People who actually understand statistics are rare. I can probably weed out 1/3 to 1/2 of candidates simply by asking what a p-value is, or what precision/recall are (this includes people who said they worked in search).
Of the ones who know basic stats, most are neither good at nor interested in programming. They just want to use existing libraries to crunch numbers in a Jupyter notebook, then hand that off to the developers.
Finding a person who can come up with a predictive model, understand what they did, optimize it without breaking it's statistical validity and deploy it to production is very hard.
(If you can do this, I'm hiring in Pune and Delhi. Email in my profile.)
(not sure I can defend somebody that does not know what precision/recall are)
https://en.wikipedia.org/wiki/Confusion_matrix
You can see from that that sensitivity and recall are the same thing, but specificity and precision are not.
Edit: note that I'm not saying you need this to add roi as an analyst for a business!
My only quibble would be that precision + recall are one set of evaluation metrics applicable to classification tasks. Modelers can absolutely use other loss functions.
Additionally, precision/recall do not map nicely to regression problems, so people use other metrics (RMSE, MAE, etc.).
I'd happily take a Bayesian answer if they preferred that, but that hasn't happened very often.
Bayesian stats tend to use likelihood ratios or Bayes factors instead of p-values for hypothesis testing.
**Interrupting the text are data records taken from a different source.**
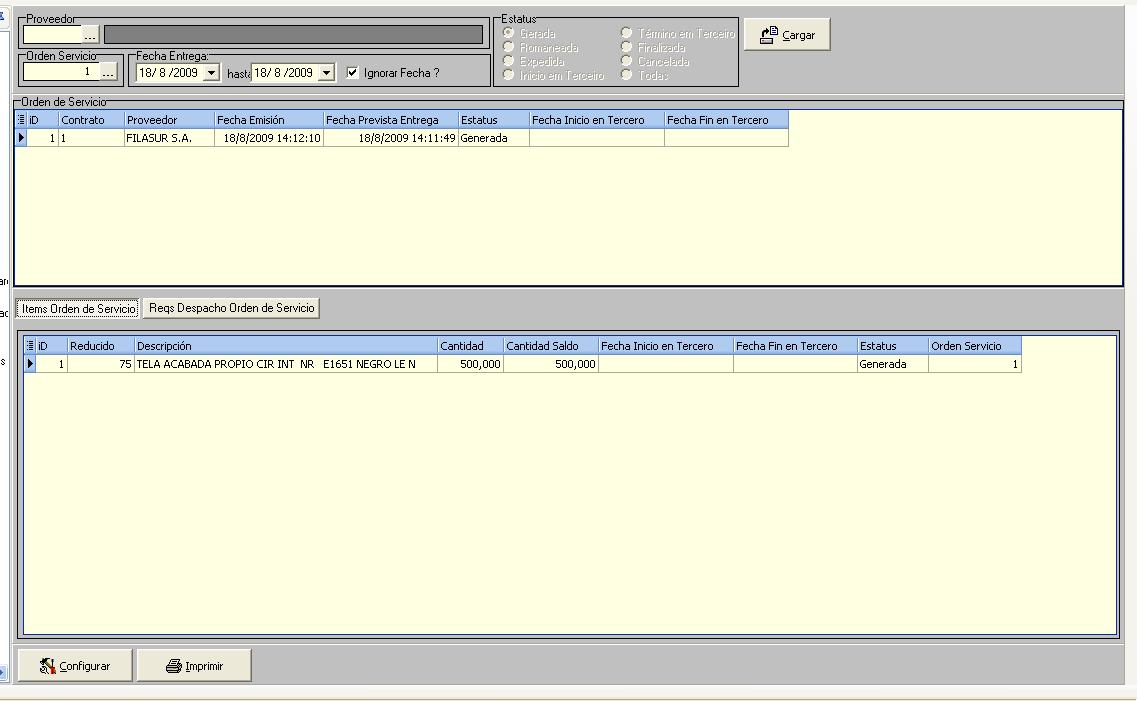The height and width of the screenshot is (701, 1137).
Task: Select the FILASUR S.A. row indicator arrow
Action: pyautogui.click(x=21, y=138)
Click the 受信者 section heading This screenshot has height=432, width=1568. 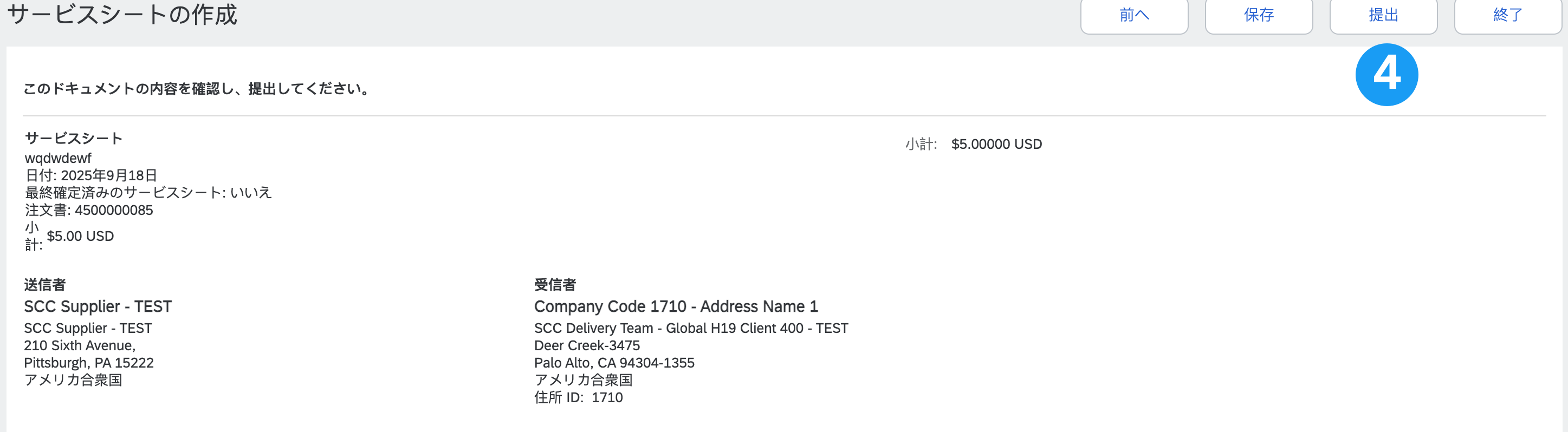(x=554, y=284)
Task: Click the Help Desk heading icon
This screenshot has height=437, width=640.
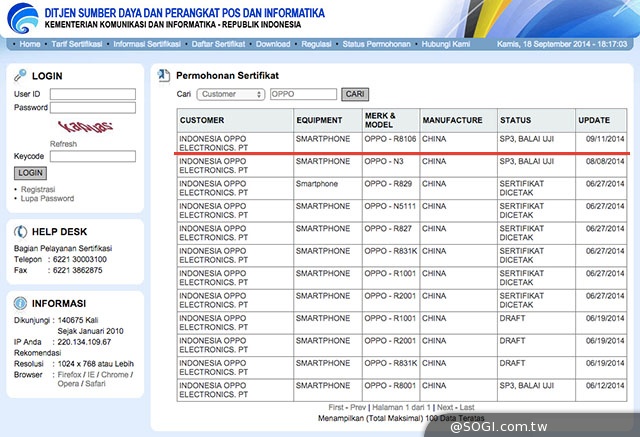Action: click(x=20, y=231)
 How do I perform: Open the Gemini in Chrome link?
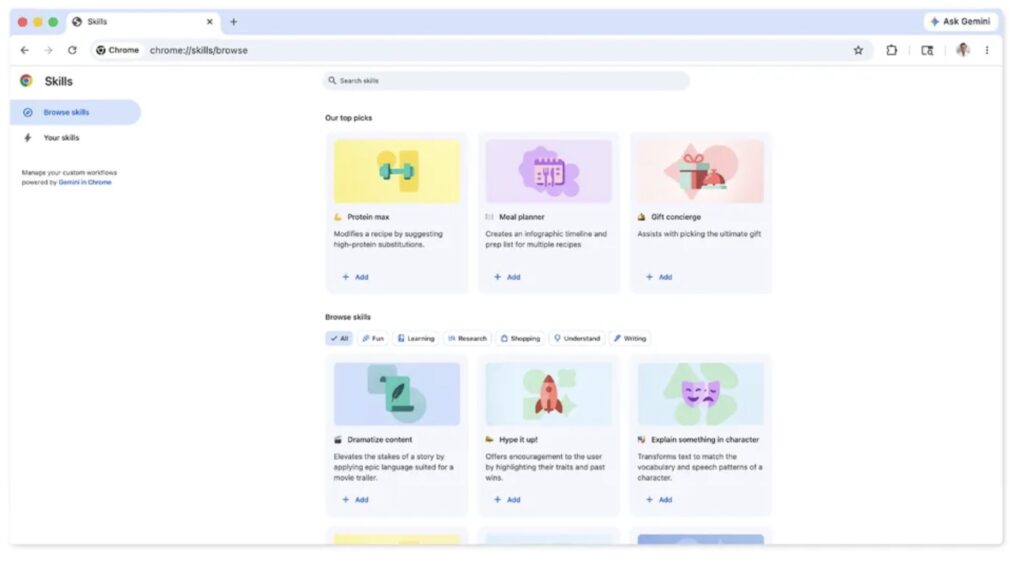[85, 182]
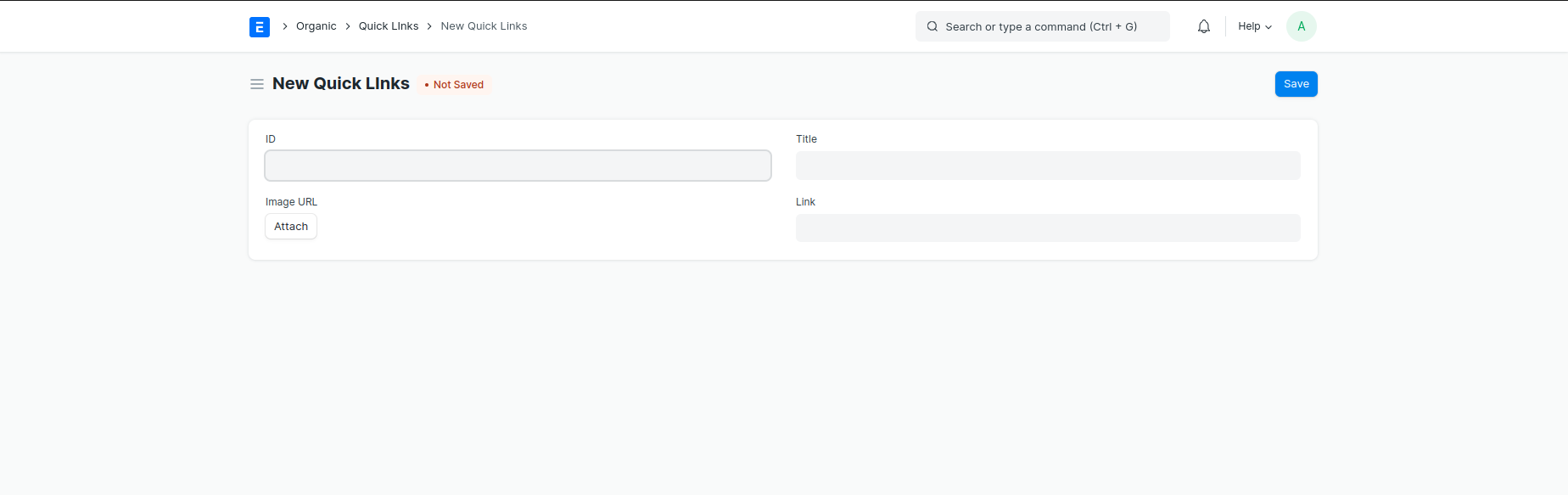Open the user avatar 'A' menu
Viewport: 1568px width, 495px height.
coord(1301,26)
The trick in all cases is that you're comparing to expected results given some prior distribution. Most people use a dumb prior (e.g. Gaussian) and then they're confused when the numbers make no sense as data is multimodal or heavy tailed, thus mismodelled.
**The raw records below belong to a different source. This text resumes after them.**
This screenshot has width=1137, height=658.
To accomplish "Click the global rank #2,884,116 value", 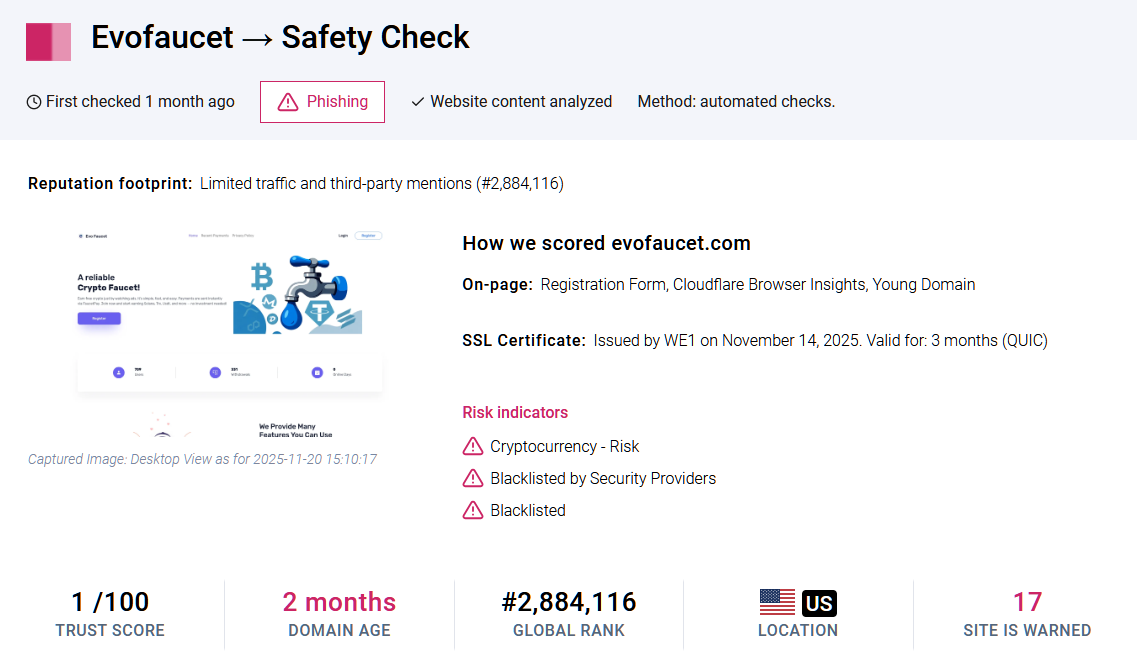I will tap(568, 601).
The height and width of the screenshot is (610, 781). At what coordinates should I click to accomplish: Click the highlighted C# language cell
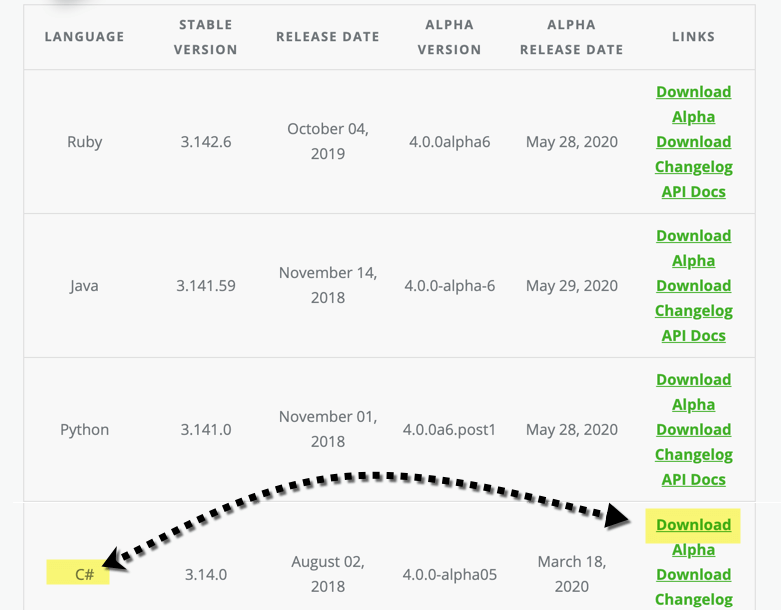pyautogui.click(x=84, y=575)
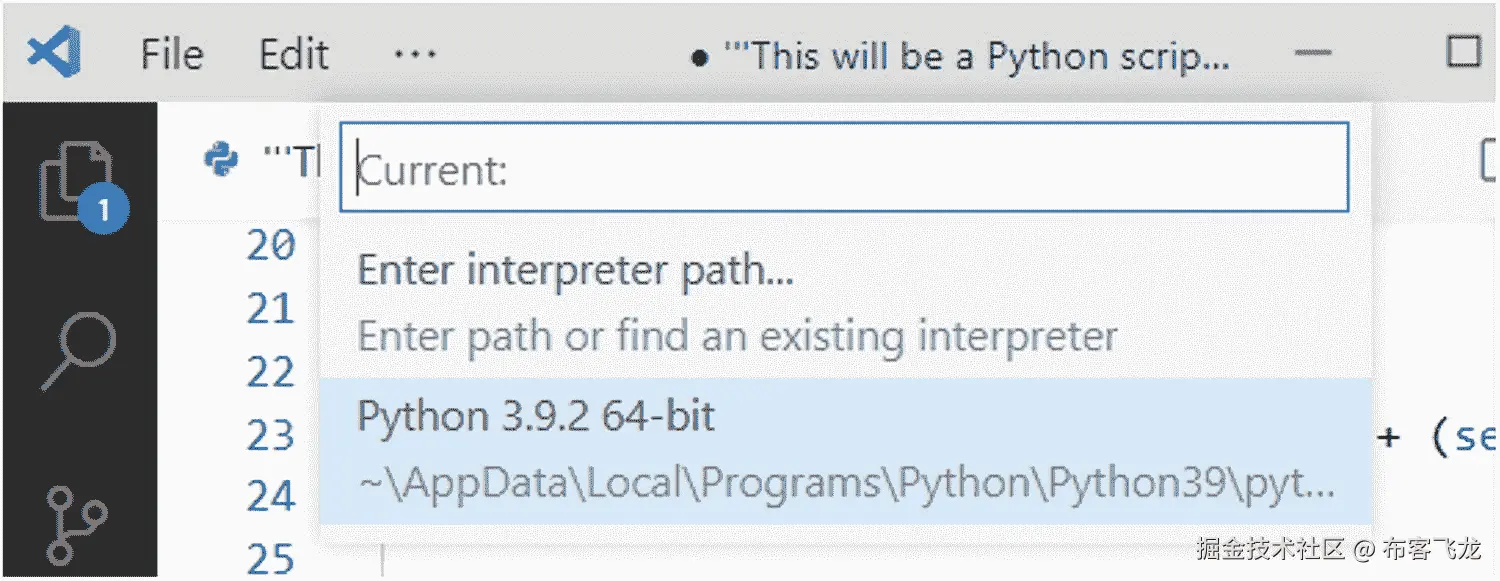Click the VS Code logo in title bar
Screen dimensions: 1500x581
pyautogui.click(x=55, y=52)
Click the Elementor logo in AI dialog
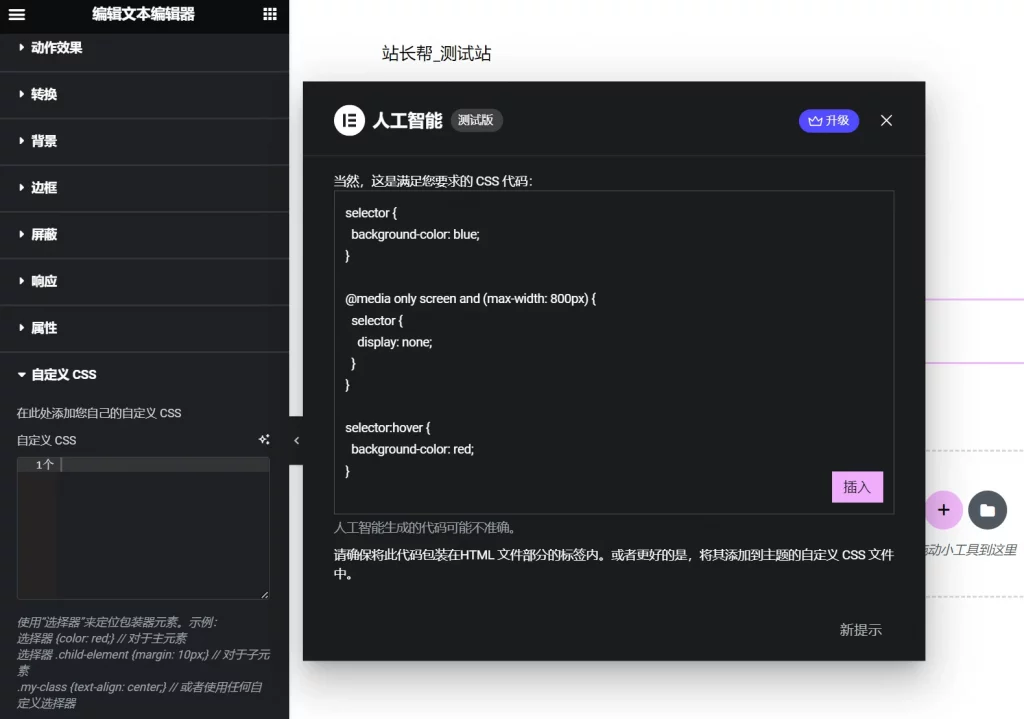 pos(349,120)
"just compose a team" sounds easy, doesn't it? Unfortunately there are lots of failure modes involving different parts of the team not really understanding what each other are trying to do, let alone what they are doing, and subtle errors getting by people who don't know what to look for. So, you can find such teams and some of them work well but a lot of them don't.
So an alternate is to try and find or create domain experts who mix all the appropriate skills, but this is hard and in the extreme case involves chasing down unicorns.
Companies and industries flop back and forth between preferring different approaches - right now a lot of people are talking about "data scientists" as one of the latter, but it will likely change over time as it always does.
It's a hard problem, and it shows.
So why don't you just use the phrase "Why don't you just ...?"?
> There are so many more statisticians who can at least communicate and work effectively with developers and vice versa.
Not in my experience. You need to design your data infrastructure to promote easy analysis, and you need to design your models to scale well according to the amount of data you're working with. There are also many cases where a project will require mostly engineering work for a while, and then mostly analysis/statistics work–there are ways to handle this with specialists of course, but there's generally a significant switching cost.
Also people with a combination of statistics & programming aren't that rare–IMO it's more that employers tend to search for both degrees, when instead you should be trying to evaluate the skills directly.
That said, most companies should probably be hiring data engineers rather than data scientists–for most "data science" jobs I've seen, almost no statistics is actually necessary/useful.